[Stored dataset entries]
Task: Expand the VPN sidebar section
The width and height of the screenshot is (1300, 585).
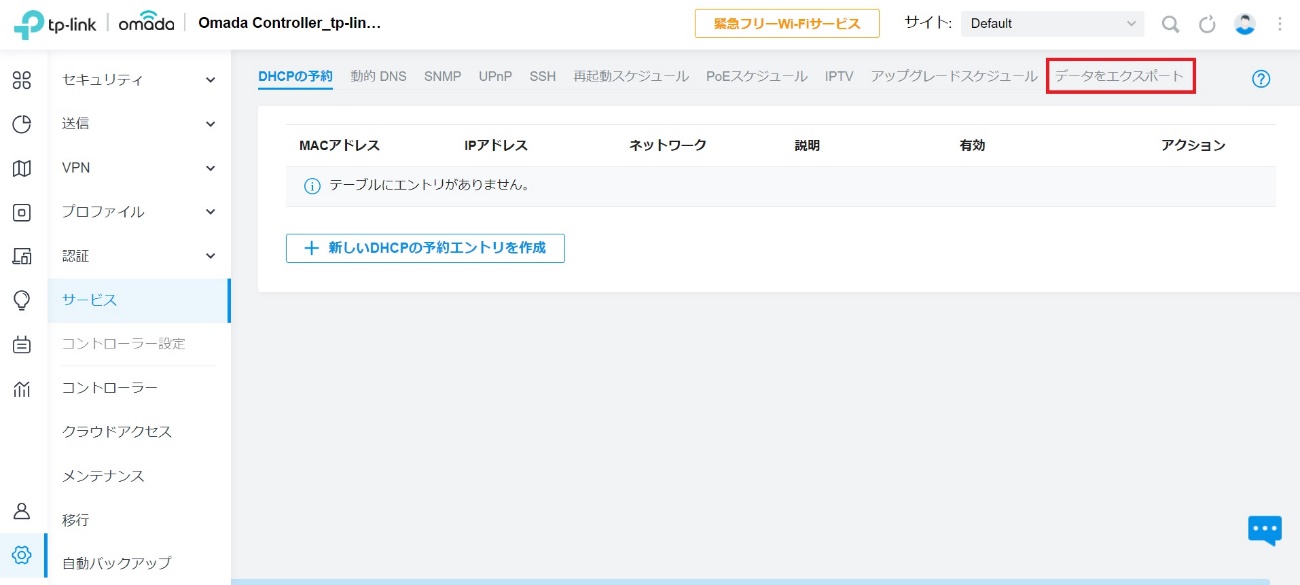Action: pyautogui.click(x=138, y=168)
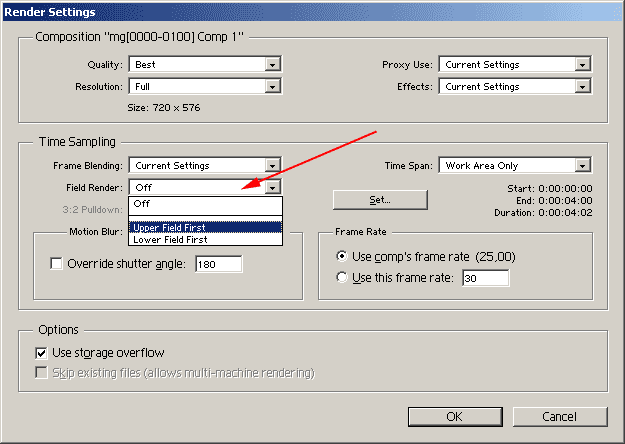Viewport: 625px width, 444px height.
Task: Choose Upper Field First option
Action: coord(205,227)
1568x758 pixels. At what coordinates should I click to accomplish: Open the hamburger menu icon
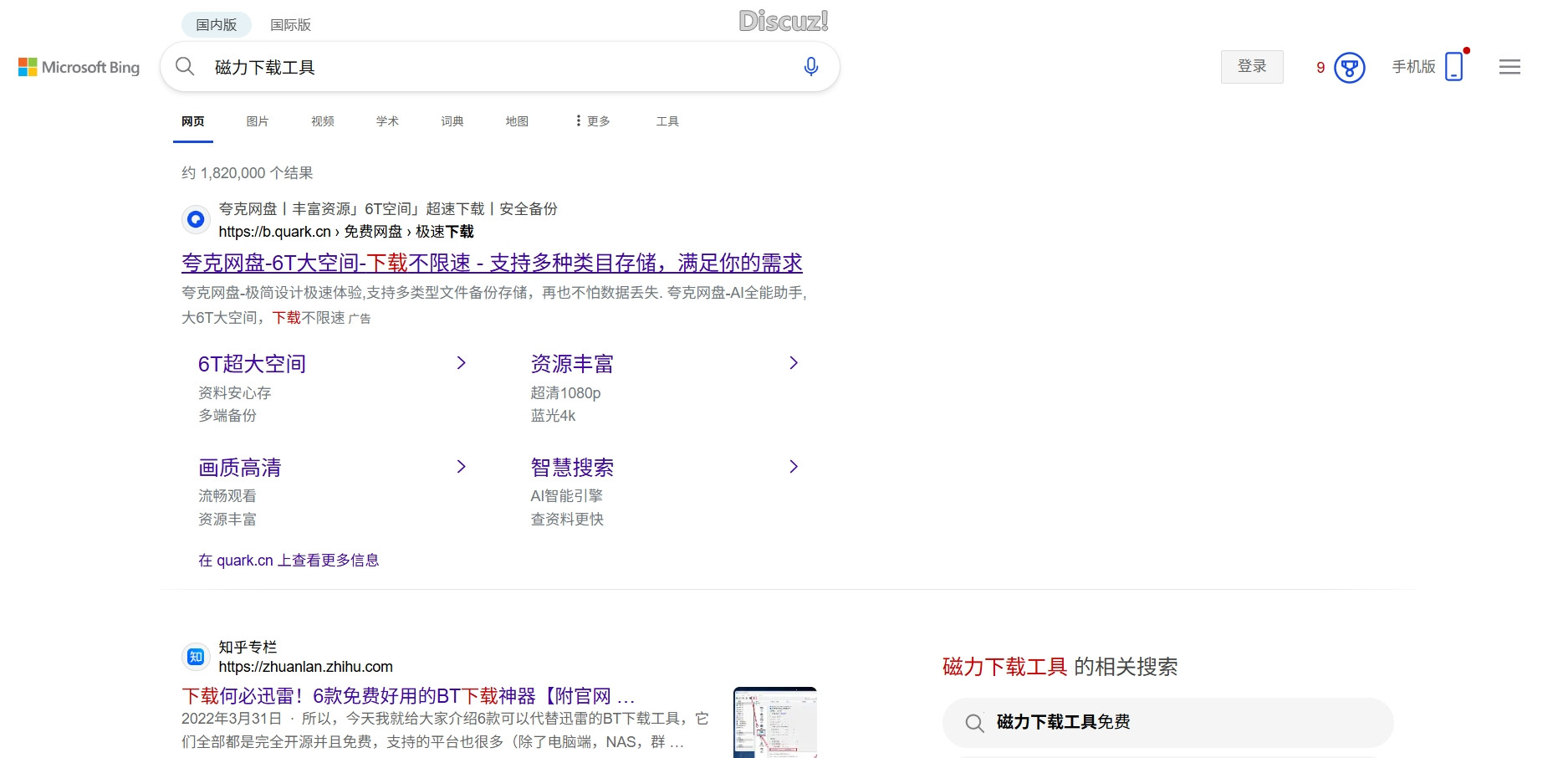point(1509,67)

--

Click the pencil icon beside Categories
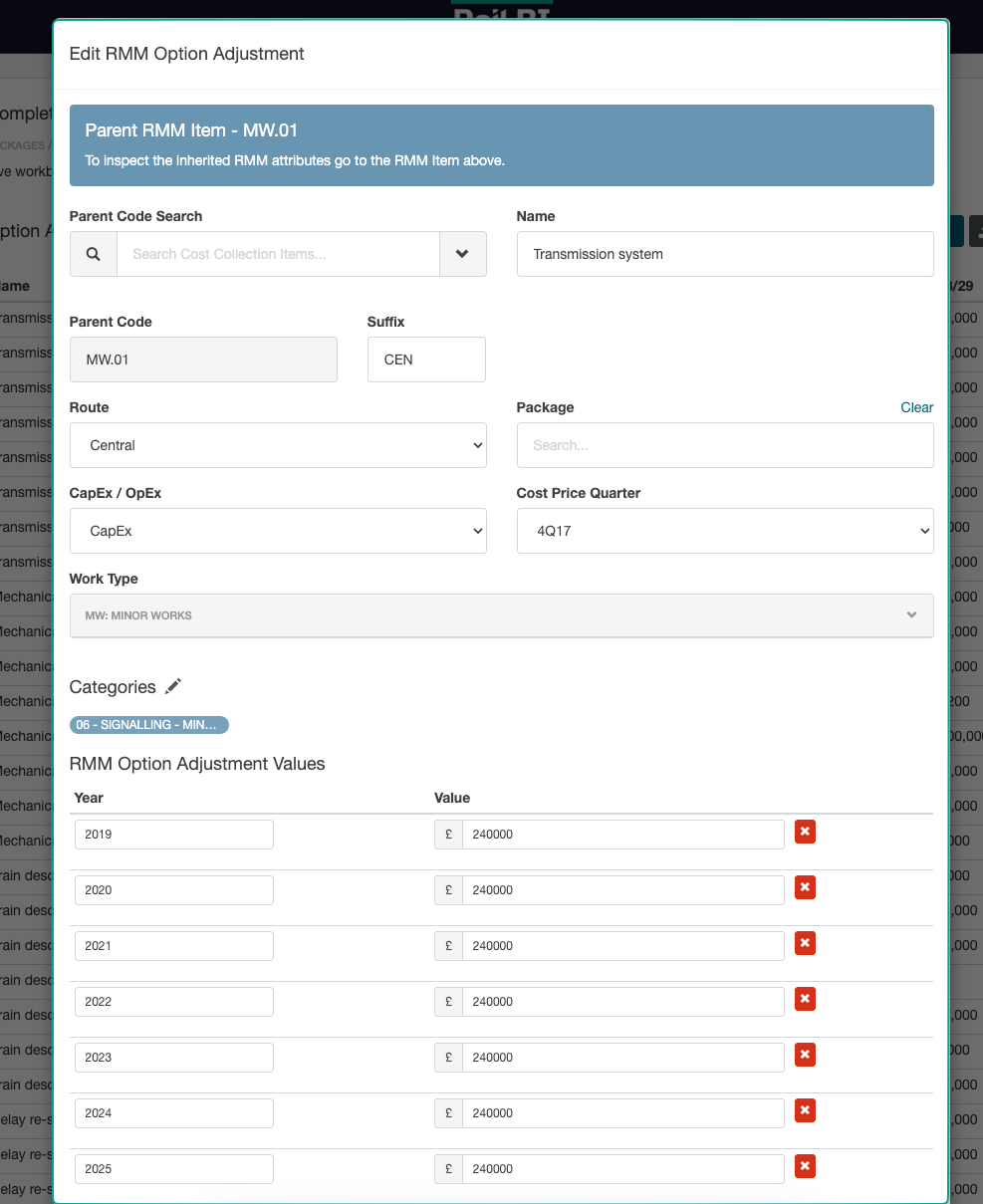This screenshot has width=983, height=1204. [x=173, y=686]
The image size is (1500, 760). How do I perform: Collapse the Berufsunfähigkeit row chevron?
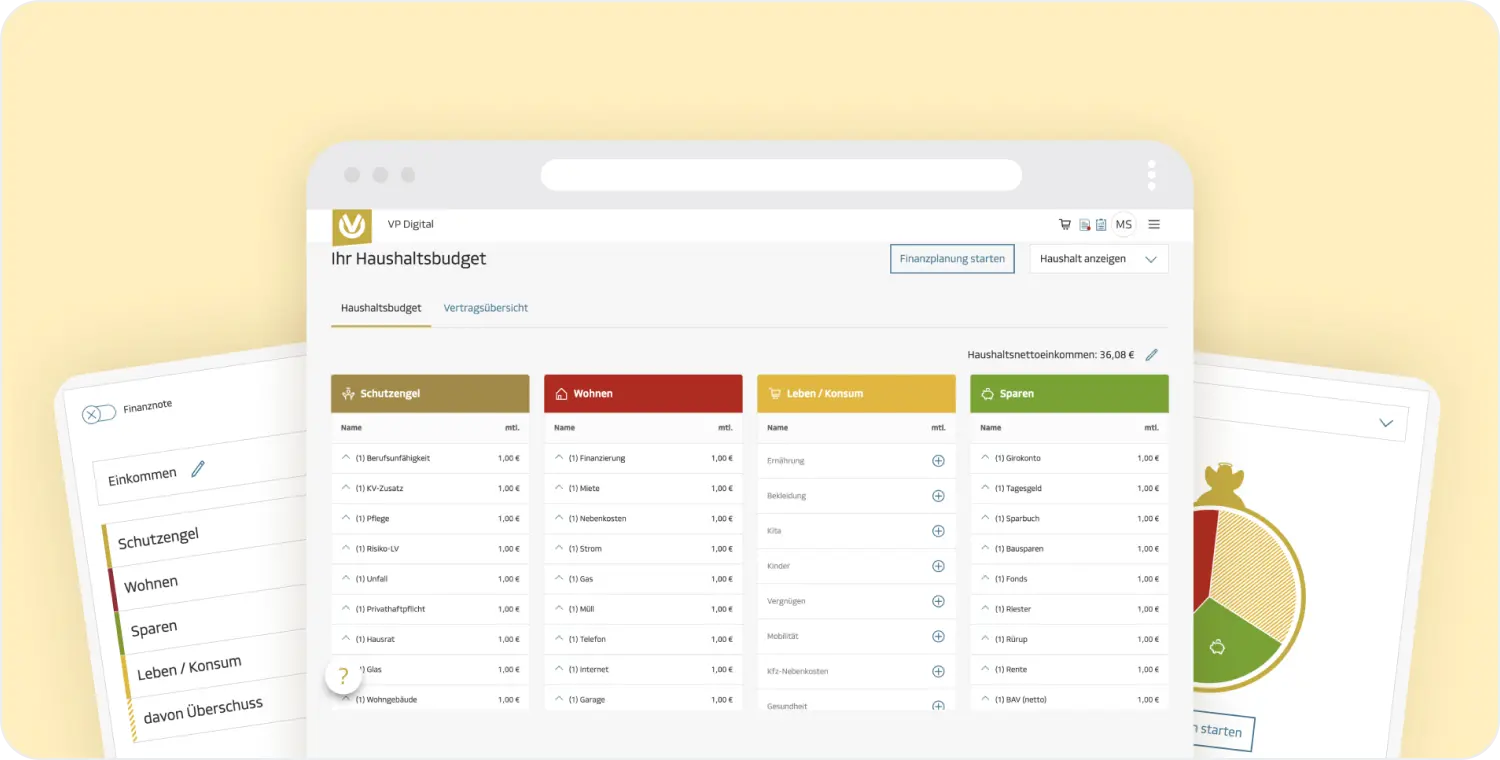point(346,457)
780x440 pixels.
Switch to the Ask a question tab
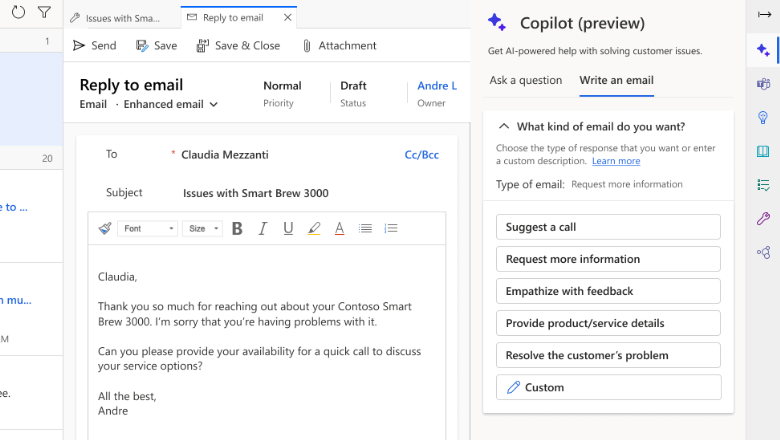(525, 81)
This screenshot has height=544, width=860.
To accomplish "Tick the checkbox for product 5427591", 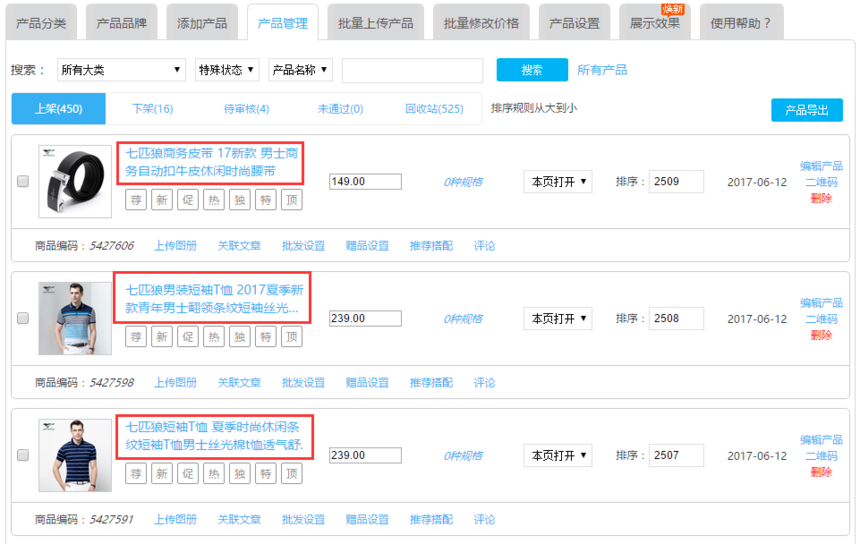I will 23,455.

SHORT TASK —
Retype the part of the material that opens with the line containing "1568x758 pixels. At" and closes with the line containing "point(1509,67)", leaving out the pictures.

THE RESULT —
1568x758 pixels. At what coordinates should I click to accomplish: Open the hamburger menu icon
point(1509,67)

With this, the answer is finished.